__SELECTED EXCERPT__:
========

Mr. Mack thought it singular that in every nation where the belief in Tartarus had prevailed, an exact locality had always been assigned to it.
William White said that, so long as anybody could point out the locality of the garden of Eden, we had no need to smile at the locality of a Tartarus or an Elysium.
I do not think these “myths” belong to the same class.
Charles Wheeler quoted Champollion to the effect that the Styx was only a small river flowing between the Temple at Thebes and a neighboring “place of tombs.” The ferryman was named Charon, and the Egyptian habit of judging the dead probably gave rise to the rest of the fable.
Margaret said, “This was very natural.” She asked Mr. Wheeler the meaning of certain names.
Phlegethon, he answered, meant burning fire; Acheron, anguish.
Why did not somebody say that the lifeless current of the Styx first tempted Homer to give it to the Infernals? It is in reality a river of Epeiros.
The Styx, Wheeler said, was a cold unhealthy stream, like that which caused the death of Alexander. It flowed slowly through Acadia, but was supposed to take its rise in Hades. Lethe is a river near the Syrtus in Africa. It disappears in the sand, but rises again. Hence its name.
Mr. Wheeler had some difficulty in explaining certain inconsistencies in the poets.
Mr. Clarke quoted the remark of Achilles (?) concerning Elysium,—that a day of hard labor on earth was preferable to an eternity of pleasure in Elysian fields!
Margaret said that in Elysium, as in Tartarus, souls waited. These restless Greeks could do nothing. They were cut off from action, which was their delight. All their punishments seem to consist of frustrated effort,—the consequence of some presumption. Tantalus was ever thirsty and ever famished because he had aspired to nectar and ambrosia. Ixion, who would have scaled the heavens, was condemned to incessant revolution upon a wheel, which never paused yet never accomplished anything. The Danaides, who murdered the love which wooed them, were doomed to fill a broken vessel with water which as constantly escaped. Sisyphus, who had never labored except for a selfish end, was to roll a stone up hill, which as constantly rolled down,—fit emblem of all selfish labor. As for Tityrus, who sought to violate the secrets of Nature, the vulture fed always upon his entrails.
Wheeler said this did not represent frustrated effort.
Margaret said, No: this was remorse; but there was an admirable instance of the former given by Goethe, of a man who wove rope from the sedges which grew upon the banks of Lethe, for an ass who continually devoured it. The moral seemed to be that the ass could just as well have eaten them unwoven. Goethe goes on to say that the Greeks only thought that the poor man had a prodigal wife, but that the moderns would look deeper and see more in the fable.

========

__GIVEN TASK 1__: Can you write out the records from the line containing "Task: Open the INVESTING breadcrumb" through the line containing "pyautogui.click(x=445, y=341)", swapping "Image resolution" for "Screen resolution" and leaving everything else as it stands?
The records that follow bear no relation to the conversation about the Greek underworld.

__MATERIAL SUPPLIED__:
========

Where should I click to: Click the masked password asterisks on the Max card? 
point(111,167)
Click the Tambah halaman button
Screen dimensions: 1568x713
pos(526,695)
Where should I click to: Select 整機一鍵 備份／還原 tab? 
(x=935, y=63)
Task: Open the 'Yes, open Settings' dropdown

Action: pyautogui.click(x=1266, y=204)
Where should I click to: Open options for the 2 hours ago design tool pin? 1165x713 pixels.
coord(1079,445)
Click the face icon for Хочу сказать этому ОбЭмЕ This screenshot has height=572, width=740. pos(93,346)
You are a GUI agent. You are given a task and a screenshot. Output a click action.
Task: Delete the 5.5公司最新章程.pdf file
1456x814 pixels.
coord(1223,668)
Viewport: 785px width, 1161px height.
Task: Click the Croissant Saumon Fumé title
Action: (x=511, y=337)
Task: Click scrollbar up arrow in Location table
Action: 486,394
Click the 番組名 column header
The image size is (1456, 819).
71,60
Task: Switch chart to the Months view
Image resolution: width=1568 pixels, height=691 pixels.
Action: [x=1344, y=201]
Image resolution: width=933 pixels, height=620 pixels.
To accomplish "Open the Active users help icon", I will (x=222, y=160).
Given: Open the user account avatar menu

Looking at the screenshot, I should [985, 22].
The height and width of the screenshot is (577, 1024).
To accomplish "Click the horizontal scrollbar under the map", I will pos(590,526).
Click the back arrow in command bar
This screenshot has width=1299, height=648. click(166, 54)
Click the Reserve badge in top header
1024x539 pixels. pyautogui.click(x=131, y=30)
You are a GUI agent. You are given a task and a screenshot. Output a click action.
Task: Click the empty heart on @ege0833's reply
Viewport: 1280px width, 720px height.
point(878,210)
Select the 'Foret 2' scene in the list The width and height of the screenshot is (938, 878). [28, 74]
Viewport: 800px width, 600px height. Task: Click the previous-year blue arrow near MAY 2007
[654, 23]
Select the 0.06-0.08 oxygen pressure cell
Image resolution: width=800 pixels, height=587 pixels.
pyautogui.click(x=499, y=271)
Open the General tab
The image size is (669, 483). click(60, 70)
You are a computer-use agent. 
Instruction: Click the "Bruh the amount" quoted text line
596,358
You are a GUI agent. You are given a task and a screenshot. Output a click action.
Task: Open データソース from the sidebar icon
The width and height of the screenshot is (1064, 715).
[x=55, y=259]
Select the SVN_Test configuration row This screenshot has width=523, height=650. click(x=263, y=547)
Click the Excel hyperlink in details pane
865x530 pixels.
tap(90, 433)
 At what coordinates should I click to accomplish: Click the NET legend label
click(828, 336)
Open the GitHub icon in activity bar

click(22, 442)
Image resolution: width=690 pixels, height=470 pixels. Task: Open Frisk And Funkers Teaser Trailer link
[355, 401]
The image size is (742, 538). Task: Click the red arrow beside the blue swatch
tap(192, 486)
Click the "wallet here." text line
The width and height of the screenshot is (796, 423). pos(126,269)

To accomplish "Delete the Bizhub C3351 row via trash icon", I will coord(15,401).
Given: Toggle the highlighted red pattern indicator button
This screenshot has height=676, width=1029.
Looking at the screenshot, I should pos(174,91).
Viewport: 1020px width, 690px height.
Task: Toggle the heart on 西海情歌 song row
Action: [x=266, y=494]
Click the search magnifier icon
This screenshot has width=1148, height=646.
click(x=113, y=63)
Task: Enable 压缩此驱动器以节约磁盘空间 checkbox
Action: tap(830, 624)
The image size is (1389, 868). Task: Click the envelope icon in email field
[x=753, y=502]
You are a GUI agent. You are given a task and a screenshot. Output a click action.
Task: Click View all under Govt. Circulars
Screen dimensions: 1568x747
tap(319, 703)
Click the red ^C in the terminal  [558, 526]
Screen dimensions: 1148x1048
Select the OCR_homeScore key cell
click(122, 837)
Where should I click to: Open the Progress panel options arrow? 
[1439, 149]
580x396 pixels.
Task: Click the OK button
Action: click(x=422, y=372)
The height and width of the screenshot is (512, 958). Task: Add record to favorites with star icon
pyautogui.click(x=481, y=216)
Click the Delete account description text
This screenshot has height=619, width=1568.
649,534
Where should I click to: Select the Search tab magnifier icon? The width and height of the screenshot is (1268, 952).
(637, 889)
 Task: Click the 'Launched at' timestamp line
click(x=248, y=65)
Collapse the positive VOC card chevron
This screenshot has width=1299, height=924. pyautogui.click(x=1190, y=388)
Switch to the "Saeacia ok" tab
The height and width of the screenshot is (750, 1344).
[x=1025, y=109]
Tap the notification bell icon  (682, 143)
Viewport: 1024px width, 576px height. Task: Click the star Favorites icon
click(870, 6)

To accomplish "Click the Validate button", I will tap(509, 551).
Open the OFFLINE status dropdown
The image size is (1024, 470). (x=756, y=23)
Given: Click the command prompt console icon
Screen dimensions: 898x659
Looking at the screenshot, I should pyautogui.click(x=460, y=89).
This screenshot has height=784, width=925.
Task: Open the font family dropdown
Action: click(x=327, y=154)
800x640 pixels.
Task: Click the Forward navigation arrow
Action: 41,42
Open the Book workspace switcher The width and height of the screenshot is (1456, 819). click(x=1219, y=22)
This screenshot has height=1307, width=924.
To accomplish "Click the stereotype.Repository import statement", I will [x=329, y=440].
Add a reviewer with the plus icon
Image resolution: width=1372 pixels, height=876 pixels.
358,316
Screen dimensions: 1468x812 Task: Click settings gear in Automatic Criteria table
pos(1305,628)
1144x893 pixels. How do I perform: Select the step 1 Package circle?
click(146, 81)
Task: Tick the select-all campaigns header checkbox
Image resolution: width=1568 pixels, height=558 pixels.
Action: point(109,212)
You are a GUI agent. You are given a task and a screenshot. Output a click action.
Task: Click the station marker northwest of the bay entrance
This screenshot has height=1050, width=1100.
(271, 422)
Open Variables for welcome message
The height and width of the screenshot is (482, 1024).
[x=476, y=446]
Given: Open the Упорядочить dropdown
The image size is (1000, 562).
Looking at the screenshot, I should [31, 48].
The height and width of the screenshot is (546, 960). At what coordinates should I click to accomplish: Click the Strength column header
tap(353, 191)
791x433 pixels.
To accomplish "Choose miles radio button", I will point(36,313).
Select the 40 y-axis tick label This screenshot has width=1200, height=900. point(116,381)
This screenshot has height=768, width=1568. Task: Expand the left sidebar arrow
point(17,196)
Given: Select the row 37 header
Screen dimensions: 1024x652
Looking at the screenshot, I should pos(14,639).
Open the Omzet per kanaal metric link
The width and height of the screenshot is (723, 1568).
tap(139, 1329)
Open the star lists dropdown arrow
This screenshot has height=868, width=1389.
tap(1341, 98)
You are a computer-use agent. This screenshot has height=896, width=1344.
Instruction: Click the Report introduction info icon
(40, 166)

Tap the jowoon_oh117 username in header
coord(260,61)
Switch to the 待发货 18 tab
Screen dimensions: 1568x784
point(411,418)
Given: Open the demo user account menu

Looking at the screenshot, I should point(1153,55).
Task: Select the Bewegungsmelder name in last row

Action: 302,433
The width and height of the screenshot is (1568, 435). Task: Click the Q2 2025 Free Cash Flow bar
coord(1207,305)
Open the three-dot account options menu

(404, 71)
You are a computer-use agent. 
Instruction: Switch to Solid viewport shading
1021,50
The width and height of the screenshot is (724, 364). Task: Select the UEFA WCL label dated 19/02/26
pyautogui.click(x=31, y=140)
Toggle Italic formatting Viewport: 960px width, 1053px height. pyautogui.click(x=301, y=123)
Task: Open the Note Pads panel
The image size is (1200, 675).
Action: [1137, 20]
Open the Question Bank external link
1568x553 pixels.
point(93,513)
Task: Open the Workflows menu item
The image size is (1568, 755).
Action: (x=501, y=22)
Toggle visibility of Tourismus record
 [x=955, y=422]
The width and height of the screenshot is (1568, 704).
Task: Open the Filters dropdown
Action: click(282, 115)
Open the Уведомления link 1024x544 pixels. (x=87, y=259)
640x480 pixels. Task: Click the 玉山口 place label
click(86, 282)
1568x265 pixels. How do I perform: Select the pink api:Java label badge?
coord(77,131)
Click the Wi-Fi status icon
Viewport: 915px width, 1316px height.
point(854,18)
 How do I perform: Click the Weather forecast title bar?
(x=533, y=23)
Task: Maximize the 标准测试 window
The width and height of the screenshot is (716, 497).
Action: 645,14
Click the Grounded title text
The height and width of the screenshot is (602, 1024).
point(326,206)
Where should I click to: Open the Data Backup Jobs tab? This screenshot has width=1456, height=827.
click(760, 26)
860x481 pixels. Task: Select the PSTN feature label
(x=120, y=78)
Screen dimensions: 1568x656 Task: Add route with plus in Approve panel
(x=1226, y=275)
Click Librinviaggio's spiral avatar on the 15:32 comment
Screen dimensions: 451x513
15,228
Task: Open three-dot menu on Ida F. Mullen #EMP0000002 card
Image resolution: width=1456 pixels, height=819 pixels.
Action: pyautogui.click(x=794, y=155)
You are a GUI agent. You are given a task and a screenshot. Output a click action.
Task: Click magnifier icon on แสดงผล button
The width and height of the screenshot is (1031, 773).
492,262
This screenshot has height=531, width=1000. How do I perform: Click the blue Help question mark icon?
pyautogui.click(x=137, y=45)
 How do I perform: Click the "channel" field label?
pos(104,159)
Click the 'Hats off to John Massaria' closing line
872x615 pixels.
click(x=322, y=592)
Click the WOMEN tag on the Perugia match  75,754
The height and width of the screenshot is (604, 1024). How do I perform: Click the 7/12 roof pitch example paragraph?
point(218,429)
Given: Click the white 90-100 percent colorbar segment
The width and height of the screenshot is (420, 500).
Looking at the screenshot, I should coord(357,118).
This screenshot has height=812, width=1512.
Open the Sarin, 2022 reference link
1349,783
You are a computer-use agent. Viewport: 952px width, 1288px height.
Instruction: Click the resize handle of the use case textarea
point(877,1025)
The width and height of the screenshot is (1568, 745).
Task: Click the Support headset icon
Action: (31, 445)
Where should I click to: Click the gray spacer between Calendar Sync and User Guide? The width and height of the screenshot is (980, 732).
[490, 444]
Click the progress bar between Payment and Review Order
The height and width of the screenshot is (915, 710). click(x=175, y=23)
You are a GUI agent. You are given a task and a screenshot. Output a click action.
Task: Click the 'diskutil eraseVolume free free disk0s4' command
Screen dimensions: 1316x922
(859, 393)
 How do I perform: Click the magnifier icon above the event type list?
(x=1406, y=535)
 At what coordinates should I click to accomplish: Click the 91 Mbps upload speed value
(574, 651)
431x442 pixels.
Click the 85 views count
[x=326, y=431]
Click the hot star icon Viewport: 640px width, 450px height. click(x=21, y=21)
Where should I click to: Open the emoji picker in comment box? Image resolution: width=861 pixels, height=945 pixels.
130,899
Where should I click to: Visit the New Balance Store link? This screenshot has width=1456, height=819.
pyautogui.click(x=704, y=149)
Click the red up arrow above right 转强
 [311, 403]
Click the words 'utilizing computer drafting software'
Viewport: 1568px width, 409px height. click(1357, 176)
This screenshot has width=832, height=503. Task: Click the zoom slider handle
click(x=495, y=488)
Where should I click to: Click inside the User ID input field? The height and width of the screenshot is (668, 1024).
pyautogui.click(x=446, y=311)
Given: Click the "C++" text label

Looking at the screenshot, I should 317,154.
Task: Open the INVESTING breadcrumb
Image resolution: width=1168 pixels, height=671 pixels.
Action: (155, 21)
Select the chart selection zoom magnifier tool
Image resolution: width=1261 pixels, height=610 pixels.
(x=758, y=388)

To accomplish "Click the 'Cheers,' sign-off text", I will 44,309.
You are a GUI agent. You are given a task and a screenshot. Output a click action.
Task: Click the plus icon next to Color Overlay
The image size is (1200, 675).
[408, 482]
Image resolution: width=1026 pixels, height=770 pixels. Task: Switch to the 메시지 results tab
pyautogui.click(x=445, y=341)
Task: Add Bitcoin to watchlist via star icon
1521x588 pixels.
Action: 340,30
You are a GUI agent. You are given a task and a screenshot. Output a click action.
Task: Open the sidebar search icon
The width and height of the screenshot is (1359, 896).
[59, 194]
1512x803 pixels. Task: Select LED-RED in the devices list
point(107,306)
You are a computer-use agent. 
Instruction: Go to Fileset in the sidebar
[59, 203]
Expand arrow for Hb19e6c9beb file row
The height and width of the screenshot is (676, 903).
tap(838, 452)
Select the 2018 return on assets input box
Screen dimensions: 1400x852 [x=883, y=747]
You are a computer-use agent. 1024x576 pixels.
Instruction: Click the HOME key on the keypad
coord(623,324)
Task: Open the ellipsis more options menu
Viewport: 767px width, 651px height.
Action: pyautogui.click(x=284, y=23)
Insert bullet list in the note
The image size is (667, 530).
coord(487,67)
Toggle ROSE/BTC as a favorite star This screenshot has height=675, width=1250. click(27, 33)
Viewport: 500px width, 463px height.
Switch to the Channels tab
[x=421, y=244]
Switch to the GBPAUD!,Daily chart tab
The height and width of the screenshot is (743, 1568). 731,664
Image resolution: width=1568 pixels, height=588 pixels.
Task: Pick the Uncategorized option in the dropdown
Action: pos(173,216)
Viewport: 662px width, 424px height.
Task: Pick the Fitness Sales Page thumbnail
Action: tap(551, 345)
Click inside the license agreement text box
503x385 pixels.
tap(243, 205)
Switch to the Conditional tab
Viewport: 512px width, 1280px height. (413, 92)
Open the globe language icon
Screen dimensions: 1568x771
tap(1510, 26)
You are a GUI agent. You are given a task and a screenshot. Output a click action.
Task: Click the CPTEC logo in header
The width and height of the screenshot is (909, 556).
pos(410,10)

========

__GIVEN TASK 2__: Could you carry on the conversation about Tartarus, Elysium, and the rivers of the underworld, beginning right after its final sentence?

__RIGHT ANSWER 1__:
Task: Open the INVESTING breadcrumb
Screen resolution: width=1168 pixels, height=671 pixels.
Action: (155, 21)
Select the chart selection zoom magnifier tool
Screen resolution: width=1261 pixels, height=610 pixels.
(x=758, y=388)

To accomplish "Click the 'Cheers,' sign-off text", I will 44,309.
You are a GUI agent. You are given a task and a screenshot. Output a click action.
Task: Click the plus icon next to Color Overlay
The image size is (1200, 675).
[408, 482]
Screen resolution: width=1026 pixels, height=770 pixels. Task: Switch to the 메시지 results tab
pyautogui.click(x=445, y=341)

__RIGHT ANSWER 2__:
We all weave sedges for asses to eat, thought I.
Margaret seemed to think that every heart might have an experience which would correspond to Tartarus. Every hero must visit it at least once.
I suggested Pluto, Persephone, the Fates, the Gorgons, the Furies, and Cerberus. Pluto was equal to Neptune and Jupiter.
Margaret continued: Hades was not given to Pluto to mark defective character, but simply as his kingdom. His wants were all supplied. The bride Olympus refused him he was permitted to steal from earth while she gathered flowers. Persephone, seed of all things, must dwell in the dark; but another legend tells us that if she had been willing to leave her veil, she might have stolen away. There was a meaning in her being forbidden to eat in the infernal regions. Fate said, “Do not touch what you don’t want.” Psyche was forbidden to partake of the regal banquet Persephone spread. Seeking for Immortality, this soul, like every other, must be content to eat bitter bread.
There was then a talk about Cerberus and the Gorgons.
Mr. Clarke said that in the New Testament the dog seemed to stand for popular prejudice. The swine stood for what could not, the dog for what would not, be convinced.
Yes, Margaret said, the wolf is a misanthropic dog. He has little dignity.
Ida Russell said Cerberus stood for the temperaments.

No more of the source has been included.